El crimen cometido en el centro comunitario homosexual en Tel Aviv generó una toma de conciencia en la opinión pública respecto a la actitud prejuiciosa y agresiva que existe en nuestra sociedad hacia el “otro”, aquél que es distinto al común denominador.

En este caso se trata de homosexuales y lesbianas pero el espectro del rechazo y la discriminación es mucho más amplio y abarca grupos diversos dentro de la sociedad israelí.
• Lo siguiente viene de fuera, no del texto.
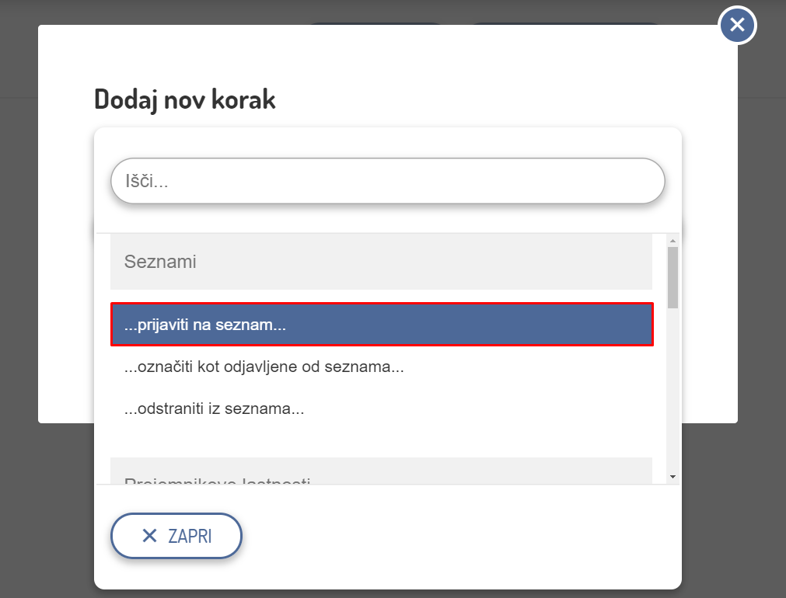Click the scrollbar track below the thumb
Viewport: 786px width, 598px height.
pyautogui.click(x=673, y=388)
Generalmente, al reflexionar acerca de esta problemática, apuntamos a la discriminación existente respecto a árabes, trabajadores extranjeros, judíos de origen oriental o religiosos ortodoxos, entre otros. En general, se suele pensar que los grupos religiosos, especialmente aquellos de extracción ortodoxa son una de las comunidades menos contaminadas por sentimientos de discriminación. Ello, en atención a que los preceptos religiosos proclaman la obligación de amar al prójimo como a uno mismo, consideran al ser humano creado a imagen y semejanza de Dios y conciben a la humanidad como una gran familia originada en los tres hijos de Noé. Sin embargo, y paradójicamente, las comunidades judías ortodoxas suelen estar marcadamente alienadas hacia los grupos que son discriminados en la sociedad israelí.
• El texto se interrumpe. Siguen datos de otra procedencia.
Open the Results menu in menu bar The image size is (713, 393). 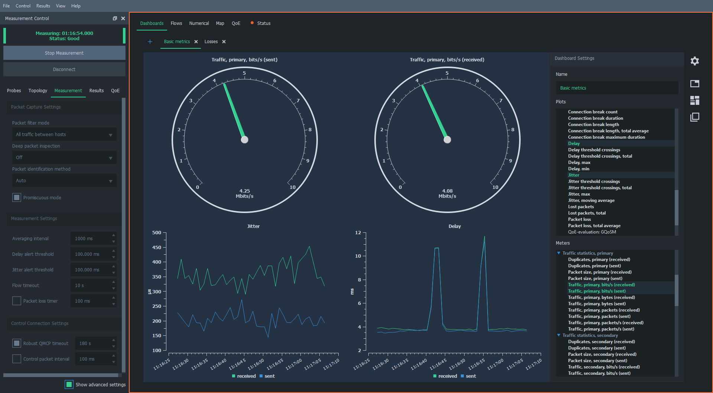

En el caso de los homosexuales, la ortodoxia critica públicamente a esa población a la que califican con palabras muy duras. También el silencio de la colectividad judía ortodoxa es elocuente en relación al drama de los refugiados de Darfour, la problemática de los hijos de trabajadores extranjeros ilegales que han nacido en Israel, los cuales podrían ser expulsados del país o la situación de la minoría árabe israelí, entre otros grupos discriminados.
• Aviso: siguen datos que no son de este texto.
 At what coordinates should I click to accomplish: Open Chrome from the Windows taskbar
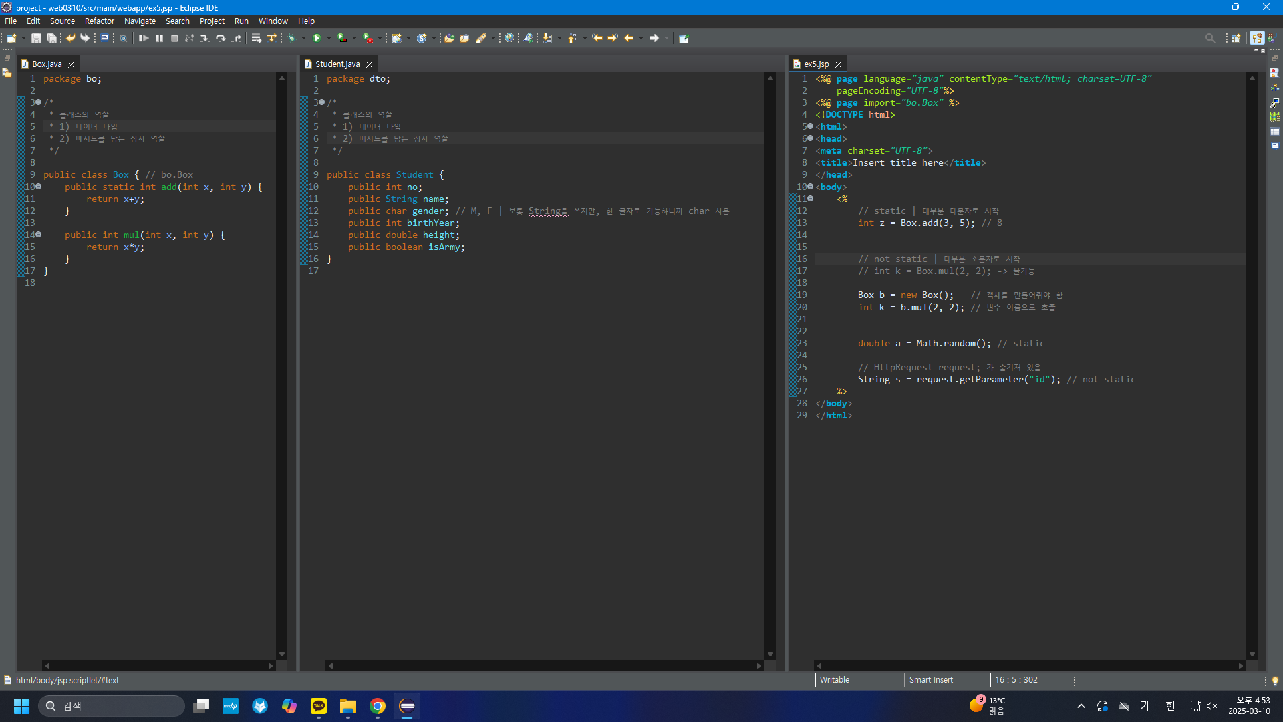point(378,706)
Ante esas problemáticas, y otras afines, el judaismo religioso ortodoxo, especialmente el grupo jaredí, permanece impasible y mudo. Esa actitud demuestra elocuentemente la crisis por la cual atraviesa la religiosidad ortodoxa, la cual permanece atrapada en una rutina de cumplimiento mecánico de preceptos, en un formalismo ritual, mientras se muestra impotente para ofrecer una guía espiritual y moral respecto a los grandes temas que preocupan a la sociedad israelí actual. En especial, ese tipo de religiosidad se desentiende de quienes no son judíos, ignora también a quienes no son judíos plenos de acuerdo a la ley religiosa, e incluso los judíos laicos son para esta corriente ortodoxa una especie de judíos de segunda categoría.
El trasfondo social y psicológico de la actitud alienada del judío ortodoxo hacia el “ajeno” es la mentalidad diaspórica que aún perdura en muchos de esos grupos; se trata de la desconfianza propia de una comunidad diaspórica que a lo largo de la historia se vio necesitada de defender su identidad frente a un entorno social hostil, levantando murallas cada vez más altas de preceptos y normas religiosas de carácter etnocéntrico.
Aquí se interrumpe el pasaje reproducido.